Windermere’s Saunders Family Farm recently took two big steps. The local homegrown business is now certified to sell its products nationwide and has set up an online shop.
The family-run business makes jams, jellies and pickled jalapenos in addition to managing a mid-sized farm. The Canadian Food Inspection Agency has given its stamp of approval to the Saunders’ produce kitchen, with the family passing the final inspection on Monday, May 13th. The Saunders can now sell anywhere in Canada.
“It’s a huge deal. It’s something that when I first started doing this, I never thought that that’s where we’d be,” Faith Saunders said.
It’s definitely an opportunity for the business to move up, said Faith’s son Tanner.
The Saunders’ new e-commerce website sells all 22 of their jams, jellies, jalapenos and other products. These two developments along with the rapid growth the business has experienced over the last four years could place the Saunders Family Farm on the same trajectory as Kicking Horse Coffee, a local business that has gone on to national-level success.
“We have been told we’re the next Kicking Horse Coffee. Obviously we don’t know if that will happen, but we’re hoping. We’re striving. We’re not just sitting back and saying we have enough clients,” said Faith.

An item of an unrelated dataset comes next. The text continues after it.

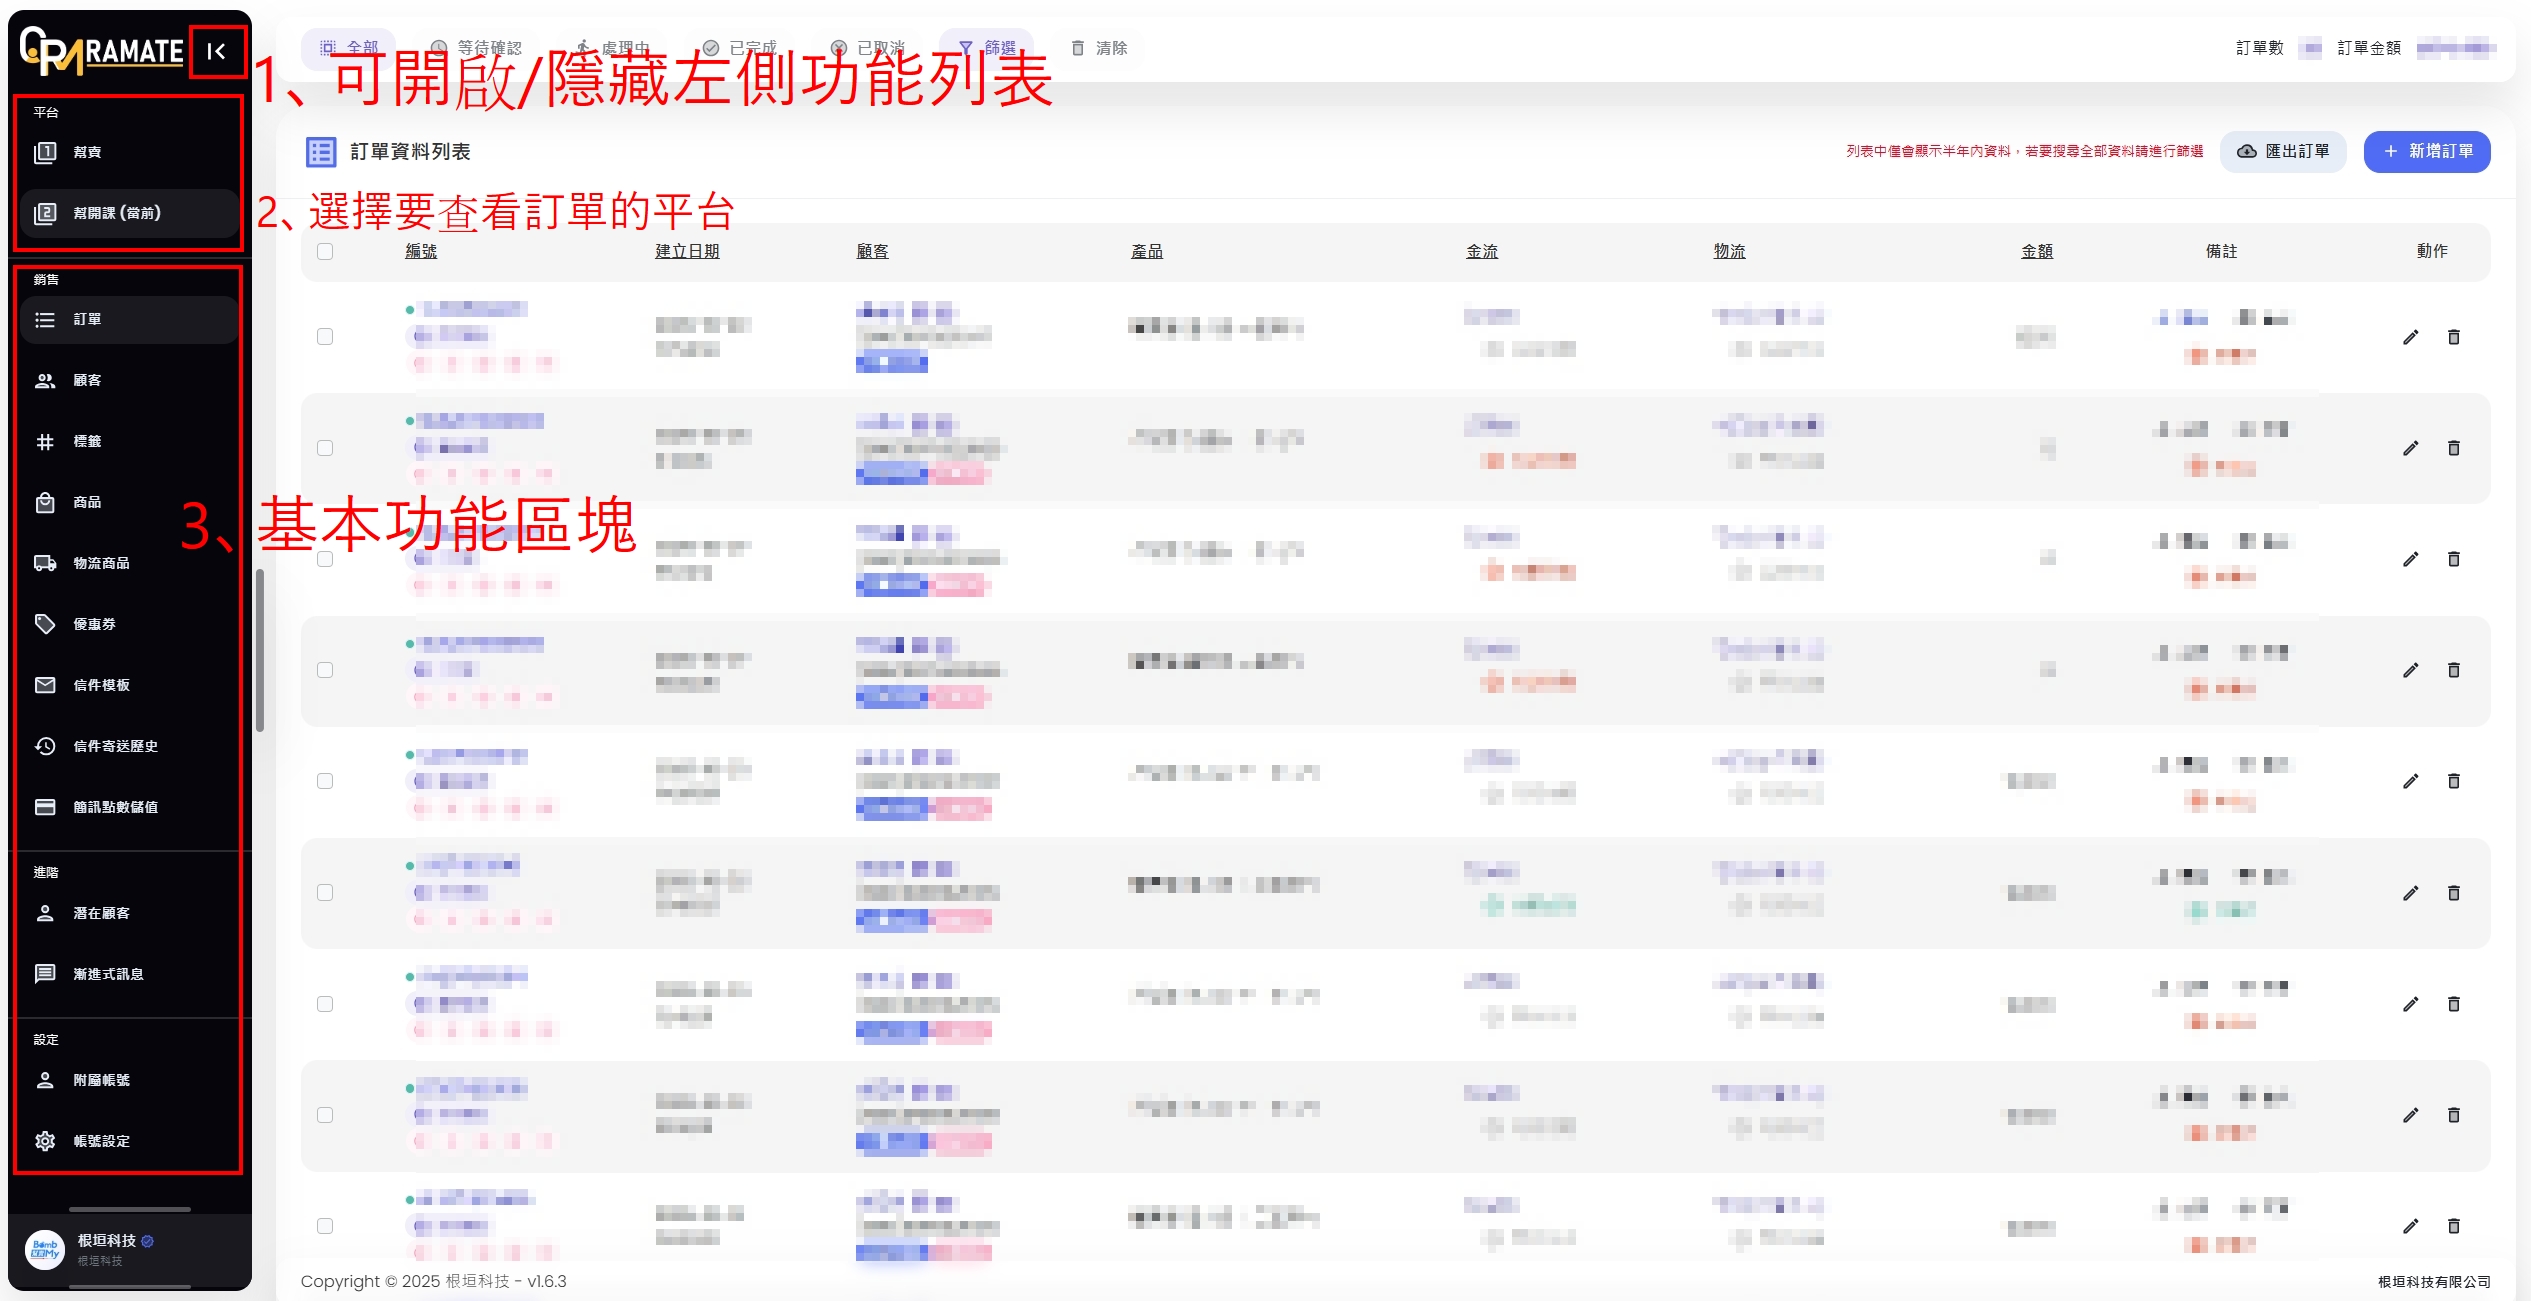Viewport: 2531px width, 1301px height.
Task: Click the 新增訂單 button
Action: click(x=2426, y=151)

The Saunders’ key to success is simple recipes — whole fruit, lemon juice and a bit of sugar, said Tanner.
“There’s no substitute for the original taste of the fruit,” he said.
Faith and her husband, Gordon, ran Win-Valley farm for 16 years, beginning in 1986, before selling it and moving on to others things. But by 2009 the couple was back farming again, this time in their current location as the Saunders Family Farm, as well as starting up the jam and jelly operation.
Faith has a family background in jams and berries — her mother used to make great strawberry and raspberry jams and her grandfather farmed strawberries in Windermere starting in 1908, so it wasn’t a huge surprise when she began making jam in her kitchen.
“Just a few jars here and there,” she said. “Nobody else in the valley does jams and jellies, so I thought it would be a good market to get into.”
Business has boomed, more than doubling each year. In the second year, the Saunders built a large produce kitchen in their basement so they could pump out more jars. They moved quickly from selling at farmers’ markets to selling at local stores, such as Village Arts, AG Valley Foods, Grant’s Food, the Quality Bakery and a few more in Radium and Fairmont. They hope to be selling in stores in the Calgary area quite soon.
The Saunders make more than 50 cases of jam a week during the summer.
“The business has grown so much we can’t handle it on our own,” said Faith, so Tanner now helps manage the operation and they employ four other people.
Strawberry jam is still the top seller, but people are often intrigued by spicy options, such as rhubarb jalapeno, said Faith.
The farm has 15,000 strawberry plants and people can come pick their own in the summer.
The Saunders will donate five per cent of their online profits to charity.